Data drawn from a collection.
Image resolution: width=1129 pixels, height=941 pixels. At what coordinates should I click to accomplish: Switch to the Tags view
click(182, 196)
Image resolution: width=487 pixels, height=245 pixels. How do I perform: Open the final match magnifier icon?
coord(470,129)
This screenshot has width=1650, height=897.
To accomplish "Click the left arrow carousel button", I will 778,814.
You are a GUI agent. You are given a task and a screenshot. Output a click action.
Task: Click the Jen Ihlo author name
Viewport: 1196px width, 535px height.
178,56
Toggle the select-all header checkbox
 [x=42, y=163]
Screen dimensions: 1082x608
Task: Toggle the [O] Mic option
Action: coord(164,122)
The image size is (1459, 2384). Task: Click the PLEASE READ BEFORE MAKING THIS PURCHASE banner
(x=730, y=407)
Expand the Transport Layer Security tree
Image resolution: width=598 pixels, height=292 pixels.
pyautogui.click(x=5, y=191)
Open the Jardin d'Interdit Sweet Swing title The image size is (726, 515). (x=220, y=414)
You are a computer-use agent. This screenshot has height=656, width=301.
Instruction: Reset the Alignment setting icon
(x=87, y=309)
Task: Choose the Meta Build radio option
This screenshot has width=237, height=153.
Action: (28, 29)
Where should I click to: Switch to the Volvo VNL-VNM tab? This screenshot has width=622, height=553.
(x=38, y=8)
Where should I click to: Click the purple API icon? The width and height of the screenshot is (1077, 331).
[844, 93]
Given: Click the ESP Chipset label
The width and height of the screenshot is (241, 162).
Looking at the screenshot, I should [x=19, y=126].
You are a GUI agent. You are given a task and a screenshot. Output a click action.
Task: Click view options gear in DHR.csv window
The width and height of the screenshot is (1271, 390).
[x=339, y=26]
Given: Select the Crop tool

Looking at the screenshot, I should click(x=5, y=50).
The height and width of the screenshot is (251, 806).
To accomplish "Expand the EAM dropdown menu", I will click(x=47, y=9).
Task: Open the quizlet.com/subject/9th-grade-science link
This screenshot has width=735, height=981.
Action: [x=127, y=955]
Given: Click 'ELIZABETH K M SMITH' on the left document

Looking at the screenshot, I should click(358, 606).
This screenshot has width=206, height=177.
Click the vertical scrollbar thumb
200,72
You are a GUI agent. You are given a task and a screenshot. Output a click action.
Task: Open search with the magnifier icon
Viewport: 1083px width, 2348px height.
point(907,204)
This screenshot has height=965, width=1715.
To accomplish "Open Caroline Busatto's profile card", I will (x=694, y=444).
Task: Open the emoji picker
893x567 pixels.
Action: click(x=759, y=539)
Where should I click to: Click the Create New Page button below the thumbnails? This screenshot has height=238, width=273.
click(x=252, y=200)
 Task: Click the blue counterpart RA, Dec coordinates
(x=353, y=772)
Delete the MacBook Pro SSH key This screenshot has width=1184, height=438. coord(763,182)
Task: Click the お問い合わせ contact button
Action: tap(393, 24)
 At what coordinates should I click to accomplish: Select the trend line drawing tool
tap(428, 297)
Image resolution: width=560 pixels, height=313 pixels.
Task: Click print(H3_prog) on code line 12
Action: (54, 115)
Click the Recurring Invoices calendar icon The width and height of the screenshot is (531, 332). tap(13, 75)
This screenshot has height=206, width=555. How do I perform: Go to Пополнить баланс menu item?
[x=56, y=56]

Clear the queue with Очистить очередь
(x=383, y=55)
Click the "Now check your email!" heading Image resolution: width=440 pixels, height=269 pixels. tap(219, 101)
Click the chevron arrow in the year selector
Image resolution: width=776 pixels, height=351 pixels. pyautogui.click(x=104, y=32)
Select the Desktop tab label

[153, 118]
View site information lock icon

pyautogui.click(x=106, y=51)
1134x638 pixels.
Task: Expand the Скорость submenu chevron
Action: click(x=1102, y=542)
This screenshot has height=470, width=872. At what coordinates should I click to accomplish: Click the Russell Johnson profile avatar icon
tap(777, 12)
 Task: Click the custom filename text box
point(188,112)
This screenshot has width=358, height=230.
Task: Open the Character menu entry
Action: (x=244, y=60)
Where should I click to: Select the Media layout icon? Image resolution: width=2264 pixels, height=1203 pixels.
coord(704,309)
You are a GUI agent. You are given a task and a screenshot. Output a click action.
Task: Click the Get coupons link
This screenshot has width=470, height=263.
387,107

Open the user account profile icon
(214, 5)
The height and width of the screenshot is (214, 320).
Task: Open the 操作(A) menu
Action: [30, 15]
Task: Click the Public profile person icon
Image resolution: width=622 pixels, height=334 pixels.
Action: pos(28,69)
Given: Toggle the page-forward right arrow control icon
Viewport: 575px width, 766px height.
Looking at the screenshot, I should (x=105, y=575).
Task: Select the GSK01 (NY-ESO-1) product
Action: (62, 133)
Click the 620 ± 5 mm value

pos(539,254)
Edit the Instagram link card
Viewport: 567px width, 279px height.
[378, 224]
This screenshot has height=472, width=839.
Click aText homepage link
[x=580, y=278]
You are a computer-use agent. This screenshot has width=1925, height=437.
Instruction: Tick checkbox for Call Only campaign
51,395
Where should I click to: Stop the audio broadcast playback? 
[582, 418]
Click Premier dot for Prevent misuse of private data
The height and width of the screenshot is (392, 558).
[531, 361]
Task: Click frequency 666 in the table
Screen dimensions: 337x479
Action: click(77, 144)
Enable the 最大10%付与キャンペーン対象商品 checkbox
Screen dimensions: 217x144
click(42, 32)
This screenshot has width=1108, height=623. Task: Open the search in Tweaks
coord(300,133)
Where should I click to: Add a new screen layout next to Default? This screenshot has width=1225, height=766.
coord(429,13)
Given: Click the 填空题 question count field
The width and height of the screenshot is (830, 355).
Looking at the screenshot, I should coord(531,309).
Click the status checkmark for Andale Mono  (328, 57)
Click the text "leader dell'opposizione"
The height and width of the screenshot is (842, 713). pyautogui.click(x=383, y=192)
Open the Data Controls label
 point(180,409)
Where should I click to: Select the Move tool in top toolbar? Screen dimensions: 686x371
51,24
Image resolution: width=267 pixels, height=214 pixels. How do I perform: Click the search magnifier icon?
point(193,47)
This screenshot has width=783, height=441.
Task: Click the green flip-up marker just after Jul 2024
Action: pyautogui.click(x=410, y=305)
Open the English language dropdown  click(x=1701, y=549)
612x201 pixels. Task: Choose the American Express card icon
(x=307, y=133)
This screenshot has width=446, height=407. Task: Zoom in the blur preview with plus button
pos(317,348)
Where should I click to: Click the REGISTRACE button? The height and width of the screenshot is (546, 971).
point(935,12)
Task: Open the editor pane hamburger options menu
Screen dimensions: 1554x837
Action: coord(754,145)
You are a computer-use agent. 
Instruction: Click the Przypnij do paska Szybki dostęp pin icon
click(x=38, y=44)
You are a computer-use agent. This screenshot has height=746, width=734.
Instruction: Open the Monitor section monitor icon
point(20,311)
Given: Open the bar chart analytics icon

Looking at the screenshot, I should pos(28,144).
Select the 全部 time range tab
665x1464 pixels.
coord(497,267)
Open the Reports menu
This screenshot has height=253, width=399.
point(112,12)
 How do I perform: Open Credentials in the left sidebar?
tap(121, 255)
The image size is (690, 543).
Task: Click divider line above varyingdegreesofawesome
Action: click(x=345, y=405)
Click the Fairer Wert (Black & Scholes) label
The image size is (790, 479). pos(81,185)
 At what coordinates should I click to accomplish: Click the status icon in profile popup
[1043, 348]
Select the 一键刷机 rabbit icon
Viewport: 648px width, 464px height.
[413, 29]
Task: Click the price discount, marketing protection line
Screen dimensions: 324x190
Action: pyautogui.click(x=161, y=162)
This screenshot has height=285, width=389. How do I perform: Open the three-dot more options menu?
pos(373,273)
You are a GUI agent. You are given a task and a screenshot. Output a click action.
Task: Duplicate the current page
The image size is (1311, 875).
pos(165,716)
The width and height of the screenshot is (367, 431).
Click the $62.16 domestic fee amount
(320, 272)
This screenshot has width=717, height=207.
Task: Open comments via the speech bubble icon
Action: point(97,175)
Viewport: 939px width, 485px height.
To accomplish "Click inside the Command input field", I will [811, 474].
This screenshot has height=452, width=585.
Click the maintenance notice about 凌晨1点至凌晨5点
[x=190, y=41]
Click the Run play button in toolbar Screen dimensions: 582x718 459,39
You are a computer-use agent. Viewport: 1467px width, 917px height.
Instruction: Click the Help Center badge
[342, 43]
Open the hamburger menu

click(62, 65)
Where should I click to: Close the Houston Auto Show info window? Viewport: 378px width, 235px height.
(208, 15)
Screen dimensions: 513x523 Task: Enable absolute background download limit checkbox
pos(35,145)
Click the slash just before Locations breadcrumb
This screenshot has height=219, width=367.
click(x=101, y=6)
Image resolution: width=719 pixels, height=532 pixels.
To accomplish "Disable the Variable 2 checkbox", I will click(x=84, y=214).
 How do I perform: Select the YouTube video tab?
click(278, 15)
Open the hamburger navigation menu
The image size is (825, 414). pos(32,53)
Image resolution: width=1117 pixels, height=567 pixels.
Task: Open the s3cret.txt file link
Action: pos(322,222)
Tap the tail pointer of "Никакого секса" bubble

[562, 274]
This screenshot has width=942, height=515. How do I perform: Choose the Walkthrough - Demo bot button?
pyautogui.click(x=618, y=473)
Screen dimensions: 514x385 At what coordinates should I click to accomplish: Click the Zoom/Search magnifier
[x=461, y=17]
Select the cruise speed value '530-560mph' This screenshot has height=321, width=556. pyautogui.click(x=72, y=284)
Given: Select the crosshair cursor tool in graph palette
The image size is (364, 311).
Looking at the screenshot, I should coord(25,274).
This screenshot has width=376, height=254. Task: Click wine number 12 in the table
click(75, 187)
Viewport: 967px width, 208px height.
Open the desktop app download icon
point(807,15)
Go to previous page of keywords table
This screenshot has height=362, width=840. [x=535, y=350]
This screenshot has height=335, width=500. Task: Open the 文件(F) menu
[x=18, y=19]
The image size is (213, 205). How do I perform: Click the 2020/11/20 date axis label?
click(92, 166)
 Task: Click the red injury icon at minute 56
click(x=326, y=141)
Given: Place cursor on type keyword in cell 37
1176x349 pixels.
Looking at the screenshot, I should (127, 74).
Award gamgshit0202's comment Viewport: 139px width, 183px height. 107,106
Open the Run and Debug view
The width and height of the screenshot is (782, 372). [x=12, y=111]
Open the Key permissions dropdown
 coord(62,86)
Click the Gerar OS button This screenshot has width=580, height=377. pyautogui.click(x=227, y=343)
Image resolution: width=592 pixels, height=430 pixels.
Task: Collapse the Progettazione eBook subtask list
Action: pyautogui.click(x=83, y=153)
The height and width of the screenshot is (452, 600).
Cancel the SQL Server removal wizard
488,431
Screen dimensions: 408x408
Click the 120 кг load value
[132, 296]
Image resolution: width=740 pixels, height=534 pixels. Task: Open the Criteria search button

Prompt.
Which lines of the records above contain the word "cursor"? Report each of those lines in full.

Answer below.
Given: Select the crosshair cursor tool in graph palette
Given: Place cursor on type keyword in cell 37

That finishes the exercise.